Berfrois

Excerpt: 'Nature, Human Nature, and Human Difference' by Justin E. H. Smith

Print

6a00d83453bcda69e201b7c7a3f714970b-800wi

It was in large part the systematization of nature, in generally avowedly artificial classifications, that led to the emergence of racial realism in the modern period. It was quite enough to devise complicated schemata or groupings-together of all natural beings, including human beings and their purported subtypes, to reify the categories of race that so many modern people have taken for granted. It was not necessary, in addition, to produce philosophical arguments in defense of racial essentialism. Race, then, as an entity on a par with phlogiston, cosmic radiation, or gluons, is not invented in the modern period. What is invented is a system of racial typology, which in turn promotes a new way of talking about human diversity –a discourse, if you will–, and which supervenes on the prior and parallel project of biological taxonomy, even as it explicitly and repeatedly denies that the divisions it is making are actually given in nature. This new typology, finally, may be said to be the result of an increasing concern in the modern period to understand the human being as a thoroughly natural being, as exhaustively comprehensible within the terms of a system of nature that also includes primates, quadrupeds, molluscs, and plants. The insertion of the human being into such a system of nature, as we have attempted to show here, had profound implications for philosophical anthropology in the widest sense: for the understanding of human nature, and of the nature of human difference.

There is a certain responsibility, in addressing a subject as contemporary and unresolved as race, to not treat it from a dusty and antiquarian point of view, but also to seek to bring something to current discussions that might help to lessen this idea’s harmful effects. We began this book with an epigram from W. E. B. DuBois, identifying ‘color prejudice’ in the Southern United States as a ‘curious kink of the human mind’, and then proceeded to investigate the concept of race as it unfolds from the Spanish Renaissance to the German Enlightenment, thus in a chapter of history that plays out mostly before the institutions of prejudice that interest DuBois had taken shape. This may seem an avoidance of the pressing matter at hand, but the approach here has been motivated by the conviction that these curious kinks of US history, which in the end is the history of utmost concern to the present author, may best be seen as a local inflection of a deep global history. This history must be uncovered and analyzed in order for the seemingly intractable local pathologies, the ‘kinks’ to which DuBois refers, to be properly diagnosed and remediated. There can be no easy division between the antiquarian and the contemporary, since the way we talk about race is in large part an accrual, a distillation of history. There may be transhistorical and innate predispositions to divide human society into a fixed number of essentialized subgroups, but it would be extremely hasty to suppose that these kinks of the human mind are somehow etched into the human brain. Between any possible predisposition and the actual modern history of thinking about race, there is a tremendous amount of room for conceptualizing alternative paths our deepseated propensities for thinking about human diversity might have taken, and could still yet take.

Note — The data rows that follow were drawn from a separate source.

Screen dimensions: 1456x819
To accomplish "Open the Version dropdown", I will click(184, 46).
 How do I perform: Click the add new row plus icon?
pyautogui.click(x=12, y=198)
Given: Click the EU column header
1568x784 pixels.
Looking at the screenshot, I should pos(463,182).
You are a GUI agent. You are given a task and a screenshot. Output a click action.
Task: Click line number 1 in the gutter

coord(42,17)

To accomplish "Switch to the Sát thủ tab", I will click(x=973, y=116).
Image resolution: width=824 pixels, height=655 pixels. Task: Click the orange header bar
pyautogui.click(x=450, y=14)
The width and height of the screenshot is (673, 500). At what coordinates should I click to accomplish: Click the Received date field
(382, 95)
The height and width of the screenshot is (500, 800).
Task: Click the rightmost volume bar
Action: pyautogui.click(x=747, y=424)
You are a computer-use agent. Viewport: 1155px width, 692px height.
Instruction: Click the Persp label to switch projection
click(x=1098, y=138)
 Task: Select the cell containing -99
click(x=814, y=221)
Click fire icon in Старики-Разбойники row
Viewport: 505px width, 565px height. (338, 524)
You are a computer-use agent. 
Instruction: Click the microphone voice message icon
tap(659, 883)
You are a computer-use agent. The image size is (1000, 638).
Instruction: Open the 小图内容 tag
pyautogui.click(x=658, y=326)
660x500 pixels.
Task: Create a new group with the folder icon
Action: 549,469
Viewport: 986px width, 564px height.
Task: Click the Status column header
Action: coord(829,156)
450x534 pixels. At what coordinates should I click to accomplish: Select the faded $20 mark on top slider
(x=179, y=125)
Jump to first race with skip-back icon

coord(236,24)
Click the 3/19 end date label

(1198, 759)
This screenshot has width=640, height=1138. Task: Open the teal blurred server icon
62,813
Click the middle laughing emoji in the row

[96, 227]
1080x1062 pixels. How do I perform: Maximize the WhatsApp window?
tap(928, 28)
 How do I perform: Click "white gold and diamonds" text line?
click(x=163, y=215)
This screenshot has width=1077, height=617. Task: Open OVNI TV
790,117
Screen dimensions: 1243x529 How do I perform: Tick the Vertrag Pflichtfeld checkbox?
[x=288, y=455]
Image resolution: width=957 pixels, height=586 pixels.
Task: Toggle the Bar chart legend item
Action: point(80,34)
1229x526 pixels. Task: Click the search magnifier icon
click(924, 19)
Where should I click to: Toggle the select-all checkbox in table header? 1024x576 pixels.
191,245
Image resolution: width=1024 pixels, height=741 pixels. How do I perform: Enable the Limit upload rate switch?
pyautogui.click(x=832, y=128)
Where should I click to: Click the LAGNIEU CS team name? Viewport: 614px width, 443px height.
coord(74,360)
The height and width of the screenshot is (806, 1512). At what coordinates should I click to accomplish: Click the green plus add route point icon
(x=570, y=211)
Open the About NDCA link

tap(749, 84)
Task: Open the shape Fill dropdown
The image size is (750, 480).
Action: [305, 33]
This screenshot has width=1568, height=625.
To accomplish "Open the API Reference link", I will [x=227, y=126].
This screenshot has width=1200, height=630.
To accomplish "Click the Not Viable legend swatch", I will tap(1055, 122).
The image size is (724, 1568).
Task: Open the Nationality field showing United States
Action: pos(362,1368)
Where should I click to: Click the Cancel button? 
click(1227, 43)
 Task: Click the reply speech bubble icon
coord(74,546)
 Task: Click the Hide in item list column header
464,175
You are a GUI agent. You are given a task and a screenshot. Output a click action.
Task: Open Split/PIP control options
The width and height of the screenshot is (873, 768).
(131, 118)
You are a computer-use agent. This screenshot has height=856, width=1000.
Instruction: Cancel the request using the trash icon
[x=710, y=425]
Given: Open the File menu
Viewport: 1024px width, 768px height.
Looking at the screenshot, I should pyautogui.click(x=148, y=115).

Recent work in the ‘philosophy of race’, particularly in the Anglo-American tradition, has provided remarkable insight, borrowing much from empirical psychology, into the way implicit bias functions to heighten and perpetuate racial prejudice in society.[1] This is valuable work, but so far it has not offered much in the way of positive prescriptions for correcting those false beliefs we evidently harbor unknowingly. One possible path towards correction might be discovered in the project of improved historical awareness. Our perception of social reality, our implicit biases, and our explicit beliefs are all historically conditioned. For this reason, the categories that come into play in much of our effort to make sense of social reality are much better understood not as natural kinds, or even as candidates for natural kindhood, but as historical kinds, to be questioned and challenged not only in clinical experiment and conceptual analysis, but also in the archives: the open record of our wrongs, conceptual and moral at once.

Excerpted from Nature, Human Nature, and Human Difference: Race in Early Modern Philosophyby Justin E. H. Smith, Princeton University Press, 2015.

Crossposted with Justin E. H. Smith’s website.


Note:

[1] In addition to the titles cited in chapter 1, see Lawrence Blum, “Stereotypes and Stereotyping: A Moral Analysis,” in Philosophical Papers 33, 3 (2004): 251-290; Daniel Kelly and Erica Roedder, “Racial Cognition and the Ethics of Implicit Bias,” in Philosophy Compass 3, 3 (2008): 522-540; Daniel Kelly, Luc Faucher, and Edouard Machery, “Getting Rid of Racism: Assessing Three Proposals in Light of Empirical Evidence,” in Journal of Social Philosophy 41 (2010): 293-322; Eric Schwitzgebel, “Acting Contrary to Our Professed Beliefs, Or, The Gulf Between Occurrent Judgment and Dispositional Belief,” in Pacific Philosophical Quarterly 91, 4 (2010): 531-553; Nilanjana Dasgupta, “Implicit Attitudes and Beliefs Adapt to Situations: A Decade of Research on the Malleability of Implicit Prejudice, Stereotypes, and the Self-Concept,” inAdvances in Experimental Social Psychology 47 (2013): 233-279.